Even works of early modernism are harder to transport safely.
Curators also said that a “globalised art world” meant more and more institutions were asking collectors to part with works. High-profile galleries were being turned down as a result of the increase in requests.
Frances Morris, chief of the Tate, was speaking yesterday at the announcement of a major Robert Rauschenberg retrospective at the gallery from December, which will include the loan of a stuffed goat, seen in the UK for the first time in 50 years.
Belonging to the Moderna Museet, Stockholm, it had been feared Monogram (1955-59) was too fragile to travel and it was X-rayed to ensure it would survive the journey.
The exhibition will be the first posthumous Rauschenberg retrospective, and Morris paid tribute to institutions and sponsors who supported the show in a “more and more challenging climate”.
“Each decade of Rauschenberg’s sixdecade career will be presented as a chapter, each one will be represented by major international loans that very rarely travel,” she said.
“It’s increasingly difficult to get museums and collectors to release precious works for exhibitions such as this. Modern artists have always been experimental with materials, so demands on transporting their work change over time.

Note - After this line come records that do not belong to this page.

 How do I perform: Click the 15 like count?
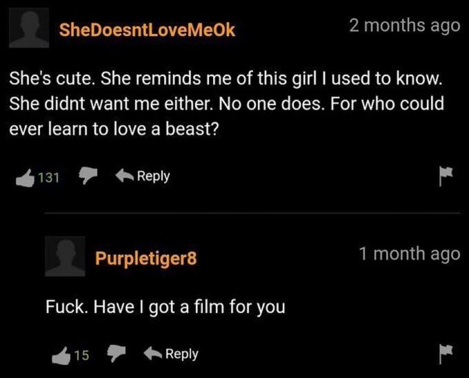coord(81,356)
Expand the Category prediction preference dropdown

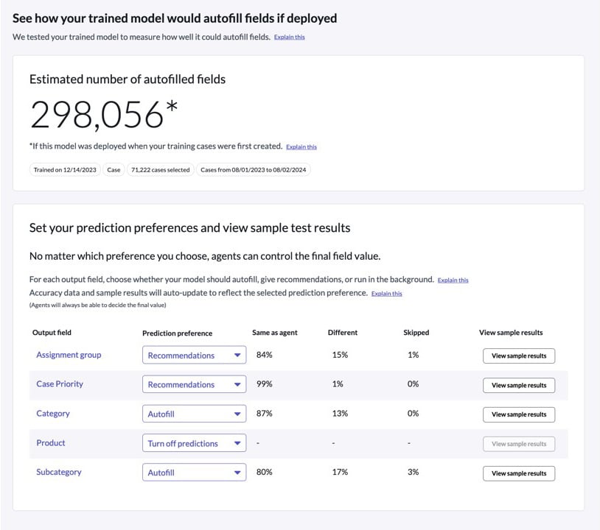tap(194, 414)
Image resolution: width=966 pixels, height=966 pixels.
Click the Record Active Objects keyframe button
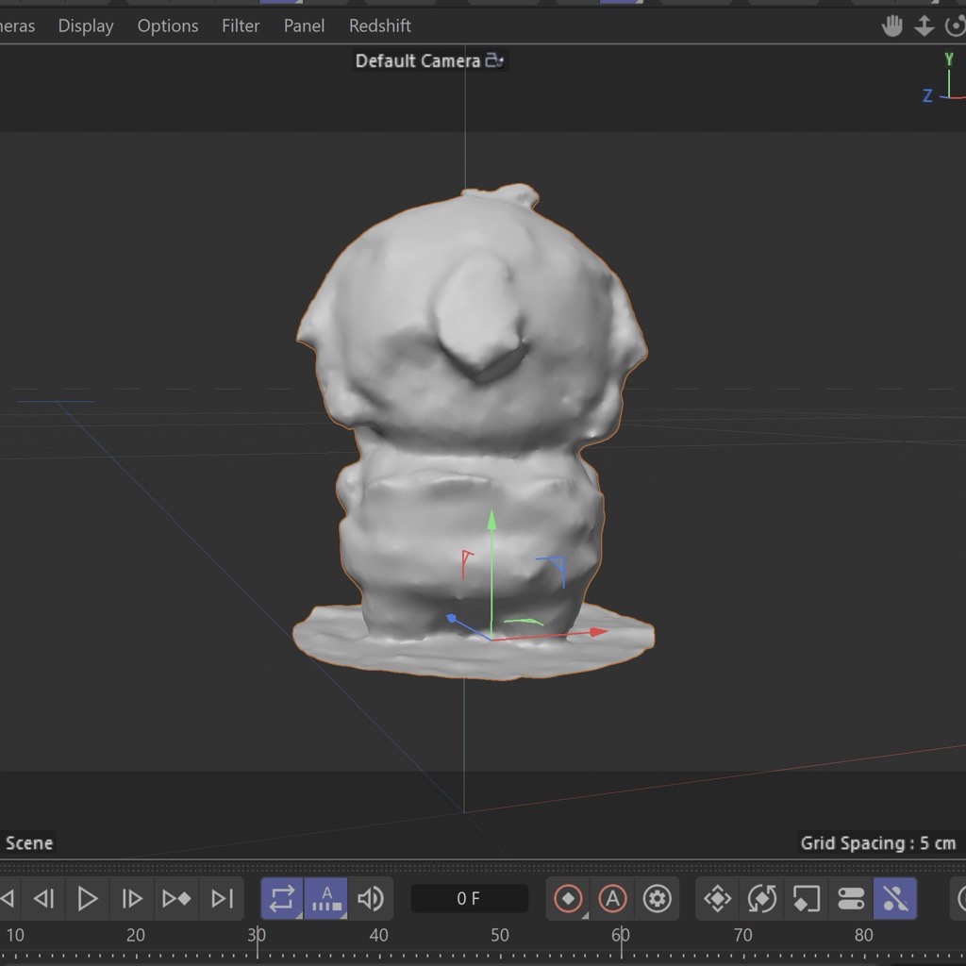pos(568,899)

“Rauschenberg’s Monogram is a good example of the kind of major loans we are able to secure for exhibitions at Tate. We’re grateful to the Moderna Museet, Stockholm, for allowing us to borrow such a key work from their collection.”
Achim Borchardt-Hume, one of the show’s curators, said there were different reasons why key works were becoming harder to secure. “Certainly there’s fragility in work,” he said. “A lot of the works that we include are quite delicate by virtue of how they were made. “I think we have very good contacts among conservators in museums, who find ways to move things and make sure works are secure. “In other cases in earlier modernism, works get older. They age, it’s as simple as that. And the more you have a globalised art world and more places where people would like to see the same works, the more the demand. It makes it more challenging to concede every request. “So we have been very fortunate to secure the works we have secured.” Monogram will be the star of the Tate’s new show. The stuffed angora goat mounted in a tyre and on a painting is an example of what became known as his “combines”. Other pieces on show include a bed, featuring Rauschenberg’s own pillow and quilt, stretched like a canvas and covered with abstract pencil drawings and paint. A third work will comprise white canvases, in which the work is only completed by the shadow of the visitor. Some of the objects, curators admitted, left audiences “a little bit baffled” when they were conceived, years ahead of Damien Hirst’s stuffed animals and Tracey Emin’s bed.